2. **Doctrine of Indoor Management**: This doctrine states that outsiders dealing with a company are not required to inquire into the regularity of internal proceedings. Therefore, third parties (such as shareholders receiving allotments) are entitled to assume that all necessary internal procedures (like incorporation) have been duly followed once a Certificate of Incorporation has been issued.

3. **Validity of Allotment**: Given that the Certificate of Incorporation is dated 10 June, the allotment of shares made on 12 June would typically be considered valid. This is because from the perspective of third parties and the company itself, the company legally existed from 10 June, as indicated on the Certificate.

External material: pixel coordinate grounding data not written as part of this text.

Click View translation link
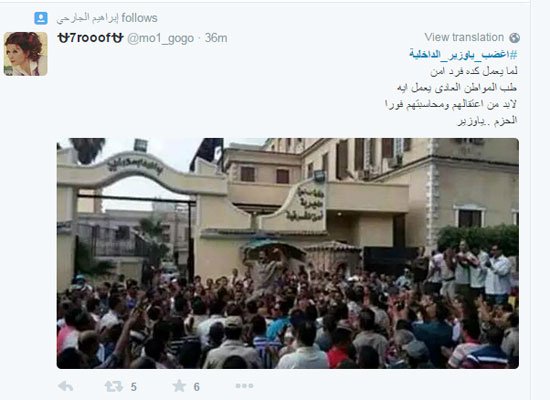Screen dimensions: 550x400 click(x=464, y=37)
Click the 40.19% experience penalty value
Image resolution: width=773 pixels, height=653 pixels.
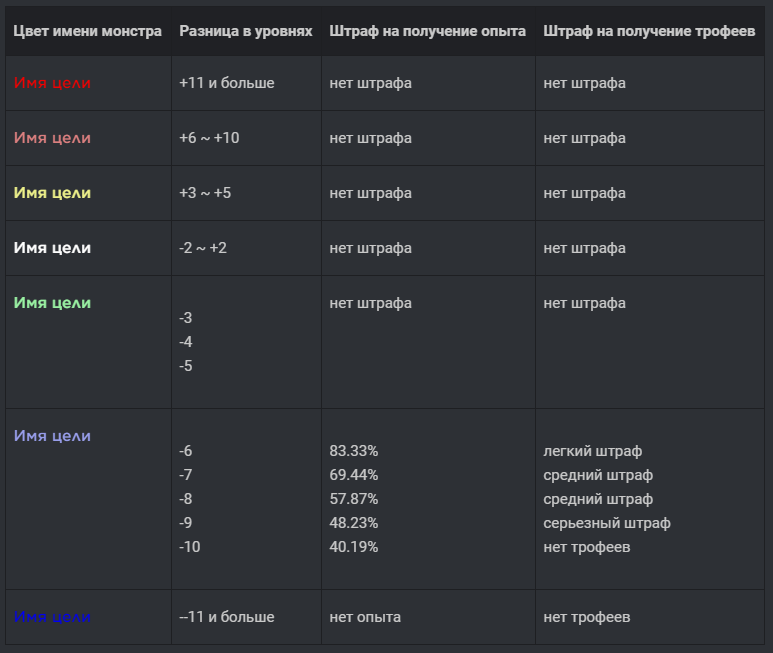click(x=353, y=547)
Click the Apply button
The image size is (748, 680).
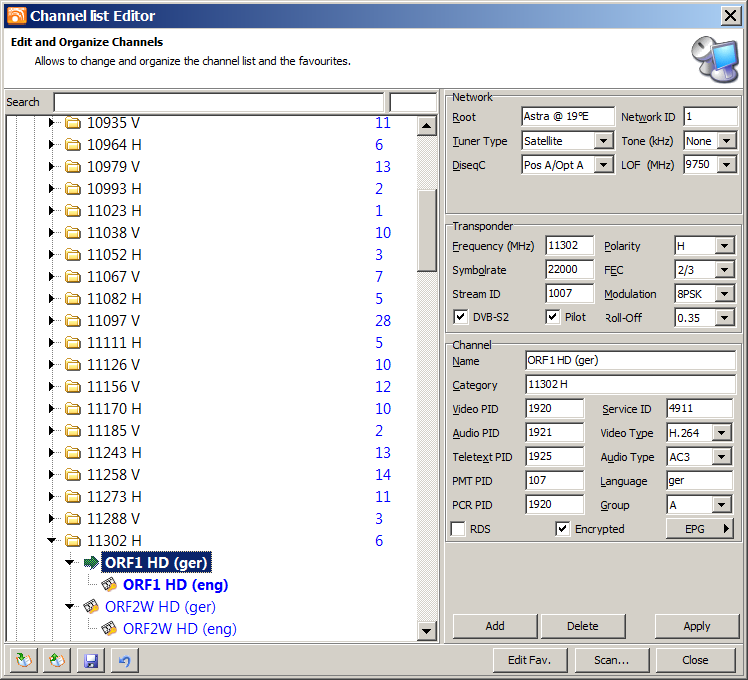696,626
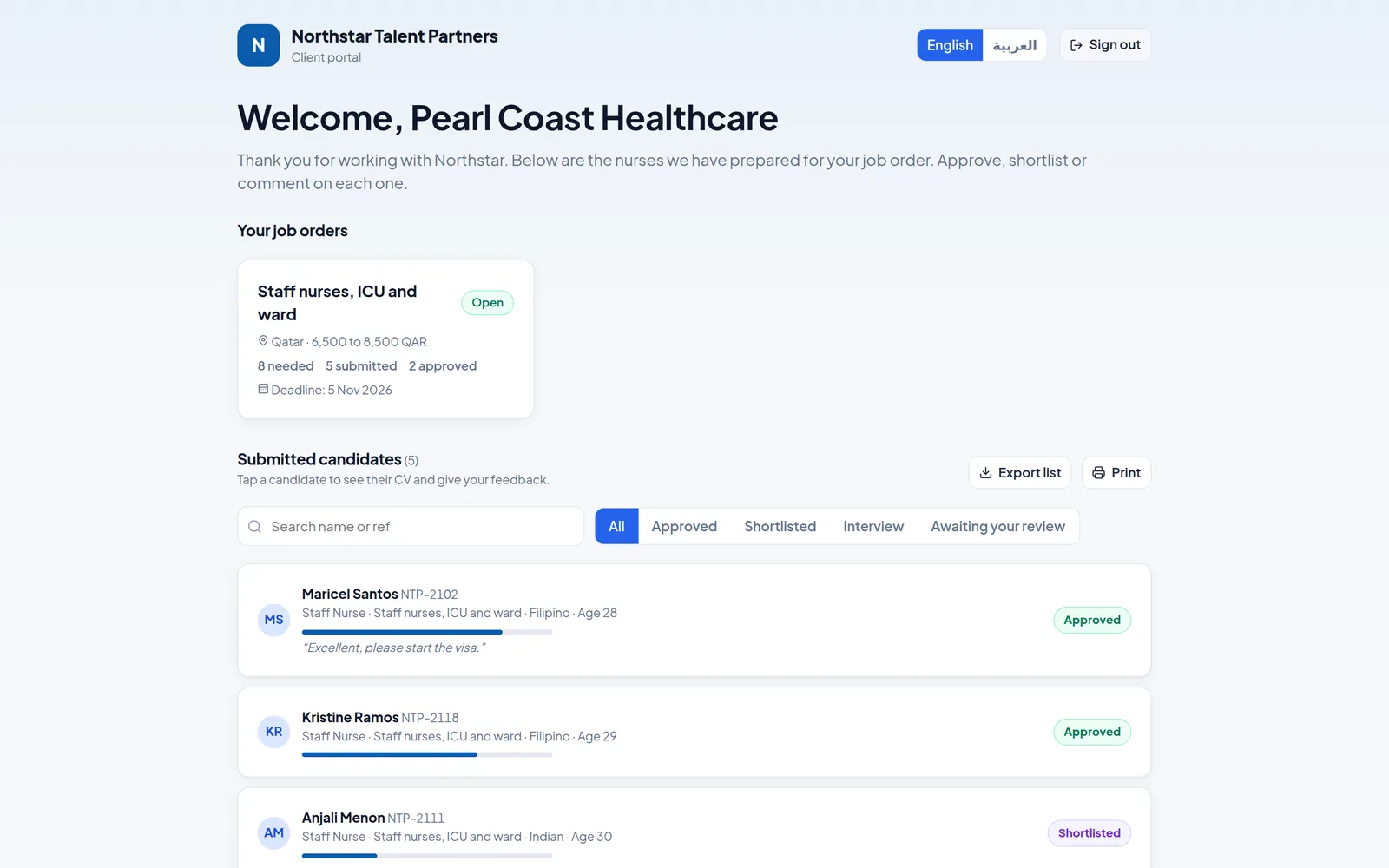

4. **Legal Protection**: Courts generally uphold the validity of actions taken by a company after the date of incorporation stated on the Certificate, even if the actual issue date of the Certificate is later. The issuance of the Certificate of Incorporation with a backdated date (10 June) protects the validity of transactions, including the allotment of shares on 12 June.

Therefore, unless there are specific legal challenges or irregularities related to the issuance of the Certificate of Incorporation, the allotment of shares made on 12 June would likely be considered valid and legally enforceable. Always consider consulting with a legal professional specializing in corporate law for specific advice tailored to the jurisdiction and circumstances involved.